Software as art
Sunday, April 24, 2016 by Dave Winer

Yesterday I posed this question on Twitter.

Are there any developers in Silicon Valley, having made their FU Money are making new tech for fun, w/o trying to find "business model?"

After I wrote it down, I wondered what took me so long to get there. 

My story...

I started as an independent developer in Silicon Valley in 1979. At the time, the idea of doing software development on your own was unheard-of. Until I met up with other people doing the same thing. I was pretty close to broke when I got there. And I stayed more or less broke until I merged my angel-backed startup with a VC-backed one that was on the path to going public. It did. I got my FU money. That was 1989. Ten years chasing both art and money at the same time.
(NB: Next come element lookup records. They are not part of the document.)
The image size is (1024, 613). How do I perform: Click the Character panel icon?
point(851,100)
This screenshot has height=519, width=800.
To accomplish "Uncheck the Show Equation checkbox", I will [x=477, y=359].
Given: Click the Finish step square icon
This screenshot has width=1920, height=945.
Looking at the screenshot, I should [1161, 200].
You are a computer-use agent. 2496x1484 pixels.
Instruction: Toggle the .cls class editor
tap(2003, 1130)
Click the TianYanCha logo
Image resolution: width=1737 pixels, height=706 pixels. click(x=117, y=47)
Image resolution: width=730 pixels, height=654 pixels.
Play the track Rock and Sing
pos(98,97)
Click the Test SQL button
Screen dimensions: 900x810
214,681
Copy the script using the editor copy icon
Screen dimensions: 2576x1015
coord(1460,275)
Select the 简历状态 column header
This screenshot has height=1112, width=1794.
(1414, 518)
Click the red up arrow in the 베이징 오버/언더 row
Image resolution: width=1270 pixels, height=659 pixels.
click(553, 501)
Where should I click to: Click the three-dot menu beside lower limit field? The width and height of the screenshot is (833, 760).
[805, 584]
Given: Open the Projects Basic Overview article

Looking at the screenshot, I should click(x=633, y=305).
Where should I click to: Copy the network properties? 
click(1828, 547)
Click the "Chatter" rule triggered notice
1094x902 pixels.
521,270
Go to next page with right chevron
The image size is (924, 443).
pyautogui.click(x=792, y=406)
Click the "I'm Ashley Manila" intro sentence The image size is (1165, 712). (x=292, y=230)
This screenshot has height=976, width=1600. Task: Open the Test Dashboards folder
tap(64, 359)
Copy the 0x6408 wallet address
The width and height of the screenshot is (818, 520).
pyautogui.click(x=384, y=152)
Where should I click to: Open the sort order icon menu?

So then I had a decision to make. Was I in it for the business or was I in it for fun? I had been wanting to get rich. My idea of myself was I'd live a creative life, with the independence that comes with success. I had attained success. So I stopped trying to be a company, and went back to what I did for fun -- making software.

I eventually left the Valley in 2003 because no one else was doing what I was doing. The only point in being there, because it is not an interesting place to me, was if there were other people to collaborate with. So I left seeking other places to try collaborative development for fun. ;-)

I actually do know one other person that's doing this -- Ward Cunningham, the guy who got wikis started. We pretty much belong to the same school of software development. Woz, if he were still developing, probably would be there too. 

I finally had the idea yesterday to ask openly if anyone else had the same idea, that software could be something you do for fun, and if the money followed great, if not, that's okay too.

If you're wondering if this makes sense, look at the life of Prince and imagine that people could make software that way. It could be art. When I started many years ago it was thought a weird idea that software could be art. For a while it wasn't. I think today it's back to being a weird idea. 

BTW, what started this thread was a question of whether the HBO show Silicon Valley was an accurate depiction of what goes on there. I said it was, if you looked at it from the point of view of a VC or reporter. But it does miss what it's like to create the technology. I think that story could be told as well.